### Task prompt
A word-for-word restatement of every entry is what is needed here.
▼▼▼
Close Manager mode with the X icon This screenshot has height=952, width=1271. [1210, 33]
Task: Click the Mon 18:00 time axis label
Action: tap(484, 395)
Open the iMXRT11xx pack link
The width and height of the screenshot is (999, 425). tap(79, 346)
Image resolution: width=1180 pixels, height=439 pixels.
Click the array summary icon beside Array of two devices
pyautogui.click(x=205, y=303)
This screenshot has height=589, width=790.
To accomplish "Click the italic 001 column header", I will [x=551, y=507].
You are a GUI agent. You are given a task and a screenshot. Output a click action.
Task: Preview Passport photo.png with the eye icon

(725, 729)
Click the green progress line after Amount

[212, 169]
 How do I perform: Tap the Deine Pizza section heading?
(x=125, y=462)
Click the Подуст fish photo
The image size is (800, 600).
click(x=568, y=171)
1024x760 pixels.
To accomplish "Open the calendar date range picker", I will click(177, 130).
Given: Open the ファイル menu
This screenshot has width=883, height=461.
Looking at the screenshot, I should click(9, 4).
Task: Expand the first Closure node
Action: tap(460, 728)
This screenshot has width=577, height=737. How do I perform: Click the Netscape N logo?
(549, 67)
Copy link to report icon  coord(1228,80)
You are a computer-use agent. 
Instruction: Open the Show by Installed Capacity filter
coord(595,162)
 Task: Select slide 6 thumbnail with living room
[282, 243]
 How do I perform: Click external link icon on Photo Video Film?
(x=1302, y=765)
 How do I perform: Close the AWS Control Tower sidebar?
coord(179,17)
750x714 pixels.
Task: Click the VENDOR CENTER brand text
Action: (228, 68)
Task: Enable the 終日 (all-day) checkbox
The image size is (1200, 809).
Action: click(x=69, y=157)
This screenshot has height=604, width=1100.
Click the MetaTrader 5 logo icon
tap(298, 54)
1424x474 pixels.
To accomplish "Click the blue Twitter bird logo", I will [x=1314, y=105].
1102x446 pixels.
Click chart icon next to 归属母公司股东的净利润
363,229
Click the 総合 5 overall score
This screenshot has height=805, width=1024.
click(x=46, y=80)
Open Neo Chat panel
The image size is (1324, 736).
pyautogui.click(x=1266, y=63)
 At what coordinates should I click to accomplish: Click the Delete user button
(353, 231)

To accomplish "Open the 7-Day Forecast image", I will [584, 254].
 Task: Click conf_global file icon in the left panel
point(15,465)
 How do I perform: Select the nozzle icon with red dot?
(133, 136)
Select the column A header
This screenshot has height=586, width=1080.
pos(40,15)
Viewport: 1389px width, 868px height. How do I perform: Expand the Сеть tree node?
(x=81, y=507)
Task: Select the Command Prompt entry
▲▲▲
### Task result
Close Manager mode with the X icon This screenshot has height=952, width=1271. [1210, 33]
Task: Click the Mon 18:00 time axis label
Action: tap(484, 395)
Open the iMXRT11xx pack link
The width and height of the screenshot is (999, 425). tap(79, 346)
Image resolution: width=1180 pixels, height=439 pixels.
Click the array summary icon beside Array of two devices
pyautogui.click(x=205, y=303)
This screenshot has height=589, width=790.
To accomplish "Click the italic 001 column header", I will [x=551, y=507].
You are a GUI agent. You are given a task and a screenshot. Output a click action.
Task: Preview Passport photo.png with the eye icon

(725, 729)
Click the green progress line after Amount

[212, 169]
 How do I perform: Tap the Deine Pizza section heading?
(x=125, y=462)
Click the Подуст fish photo
The image size is (800, 600).
click(x=568, y=171)
1024x760 pixels.
To accomplish "Open the calendar date range picker", I will click(177, 130).
Given: Open the ファイル menu
This screenshot has width=883, height=461.
Looking at the screenshot, I should click(9, 4).
Task: Expand the first Closure node
Action: tap(460, 728)
This screenshot has width=577, height=737. How do I perform: Click the Netscape N logo?
(549, 67)
Copy link to report icon  coord(1228,80)
You are a computer-use agent. 
Instruction: Open the Show by Installed Capacity filter
coord(595,162)
 Task: Select slide 6 thumbnail with living room
[282, 243]
 How do I perform: Click external link icon on Photo Video Film?
(x=1302, y=765)
 How do I perform: Close the AWS Control Tower sidebar?
coord(179,17)
750x714 pixels.
Task: Click the VENDOR CENTER brand text
Action: (228, 68)
Task: Enable the 終日 (all-day) checkbox
The image size is (1200, 809).
Action: click(x=69, y=157)
This screenshot has height=604, width=1100.
Click the MetaTrader 5 logo icon
tap(298, 54)
1424x474 pixels.
To accomplish "Click the blue Twitter bird logo", I will [x=1314, y=105].
1102x446 pixels.
Click chart icon next to 归属母公司股东的净利润
363,229
Click the 総合 5 overall score
This screenshot has height=805, width=1024.
click(x=46, y=80)
Open Neo Chat panel
The image size is (1324, 736).
pyautogui.click(x=1266, y=63)
 At what coordinates should I click to accomplish: Click the Delete user button
(353, 231)

To accomplish "Open the 7-Day Forecast image", I will [584, 254].
 Task: Click conf_global file icon in the left panel
point(15,465)
 How do I perform: Select the nozzle icon with red dot?
(133, 136)
Select the column A header
This screenshot has height=586, width=1080.
pos(40,15)
Viewport: 1389px width, 868px height. How do I perform: Expand the Сеть tree node?
(x=81, y=507)
Task: Select the Command Prompt entry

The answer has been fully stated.